The table release contains information about the release date of each version of a package, as my project majors I will use this table to extract the update frequency, days passed since the last update and related information. The table Taskviews groups a small amount of the available packages into groups called Taskviews. This grouping can help to find the proper package for ones use cases more easily. Here you can find some additional information about these Task Views: https://cran.r-project.org/
Down below I present three solutions for a certain problem, each with its own pbix sample file, the data contained in the pbix files is just a tiny piece of the data I'm currently using in the above mentioned report.
The basic data model looks like this:
Except the marked columns and the Calendar table everything is created using R script.
These tables allow to extract information like number of releases and to identify the packages that can be used to answer analytical questions for a specific topic - the Task View. Please be aware that there are packages that are not assigned to a Task View, but are also able to help to answer these questions. So please understand the Task View as a first hint and not as finite list.
If I want to know how many packages have been assigned to a Task View over time (maybe to get a first impression what's a trend in analytics), I have to combine the tables release and taskviewpackage, but unfortunately I get the following dreaded Error Message: "Can't determine relationships between the fields."
This is due to the fact that Power BI doesn't allow to combine fields from remote tables. I guess the term "remote table" is not used that often, but it helps me to better understand the relationships between table. I call tables remote, if they are not connected by a common table, where the common table is of the many side of the table relationship. Tabular models unleash their analytical power using the concept of Filter Propagation, this is a great whitepapter about this concept "https://powerbi.microsoft.com/en-us/blog/bidirectional-cross-filtering-whitepaper-2/"
Since February 2017 Power BI Desktop has the DAX function TREATAS, this function can be used to create a virtual relationship between the tables. A detailed explanation about virtual relationships can be found here: https://www.sqlbi.com/articles/propagate-filters-using-treatas-in-dax/
The DAX statement to make this happen, looks like this:
No of Package =
Personally, I use this explanation for the usage of TREATAS(…)
No of Package =
AGGREGATEFUNCTION('<table of interest>'[column])
,TREATAS(VALUES('<remote table>'[Column]),'<table to be filtered>'[Column])
I'm interested in the DISTINCT no of packages over time, for this reason I consider the table release as table of interest. The remote table is the table that is not directly connected with my table of interest, the table taskviewpackage. The remote table is used to filter a table, "table to be filtered". This table is either the "table of interest" or is able to propagate its filtered rows to the "table of interest.
This works great, TREATAS(…) creates virtual relationships between remote tables - awesome!
But nevertheless, this solution has its drawbacks:
- Virtual relationships are always slower than a physical relationship
- User of the data model have to be aware, that they have to drag the fields in a certain order to the visual to avoid the error message. First use one "dimension field" or the measure, and then the other fields, the relationship has to be established. This can scare the user away who his not that familiar with the data model
So it could be a good idea to think about the data model and find a way to create a physical relationship, please be aware that this will not be possible in all situations.
Using Multi-valued fields
This solution has a slightly different approach instead of using the obvious relationship between the tables package and packagetaskview. I'm creating a phyiscal relationship between the table release and packagetaskview.

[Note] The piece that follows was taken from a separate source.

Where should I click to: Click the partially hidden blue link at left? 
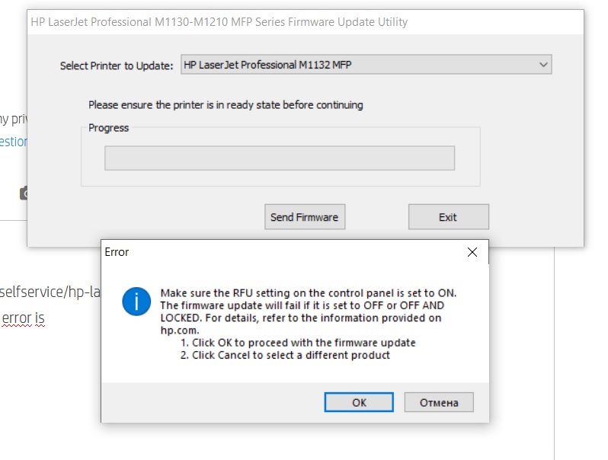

To achieve this I'm transforming the original table packagetaskview from this
The idea behind this is to Merge the Multivalue column into the release table
Then I'm creating two additional tables "taskview multivalue" and "taskview singlevalue".
I'm using these tables to create the final model:
Voila, just physical relationships :-)
Brute force - Creating a Large(r) fact table
My favorite solution that I'm currently using as the foundation for the Analyze R report is based on a simple Merge of the taskviewpackage column into the table release. This approach multiplies the number of rows in the release table by the number of taskviews for each package.
Basically I'm considering the "duplication" of rows in a fact table as evil, but here I'm relying on
- the blazing fast tabular engine
- the simplicity of the data model
- the "simplicity" of the measures I use, I just have to be aware that I do not count packages more often than I should :-)
The model looks like this:
I use the table taskviewpackage to merge the column Taskview into the release table.
Create a new table by referencing the table packagetaskview, remove the package column and finally I remove duplicate rows.
For now this is my favorite solution!
I hope this post gives you some ideas.
Thanks for reading (this far)